Nós temos de compreender. E compreender o quê? Compreender qual é agora o nosso papel, qual é a nossa função. Compreender o que significa sermos, no seguimento de Jesus Cristo. Compreender o que é que nos cabe, o que é que cabe a cada um de nós fazer. Compreender o que há de ser o nosso efetivo caminho, o nosso compromisso, como é que somos artesãos criativos, não só do visível mas também do invisível, como é que vamos dar sentido a esta vida e a esta terra… É essa compreensão que o próprio Jesus trabalha.
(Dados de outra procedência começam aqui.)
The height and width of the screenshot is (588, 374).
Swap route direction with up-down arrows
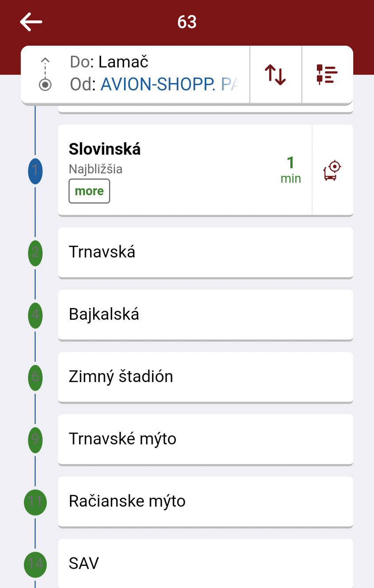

É muito interessante olharmos para os textos desta Solenidade da Ascensão do Senhor, porque Jesus tem a preocupação de preparar os seus discípulos para este momento, que se prefigura com uma dupla imagem. A imagem da ausência, porque Jesus parte, deixa de estar connosco da forma como esteve durante o Mistério da sua Encarnação e durante as aparições como Ressuscitado. Ele deixa de estar assim, e então há uma espécie de ausência que agora nós podemos tatear, e tateamos, porque nenhum de nós viu Deus – nós falamos no silêncio de Deus, na ausência de Deus. Mas somos chamados a compreender que essa ausência e esse silêncio, que esse vazio que a Ascensão de Jesus abre deve ser preenchido pelo nosso esforço, pela nossa voz, pelo nosso contributo, por aquilo que cada um de nós é chamado a ser.
Por isso, esta Festa de Ascensão prepara o grande Domingo de Pentecostes que vamos celebrar no Domingo próximo, em que o Espírito Santo, o Espírito que vem de Jesus, que é o próprio Amor de Jesus colocado no nosso coração, nos torna vivos, nos revitaliza, nos dá a energia espiritual de que nós precisamos para vivermos apaixonadamente esta aventura que é a nossa vida.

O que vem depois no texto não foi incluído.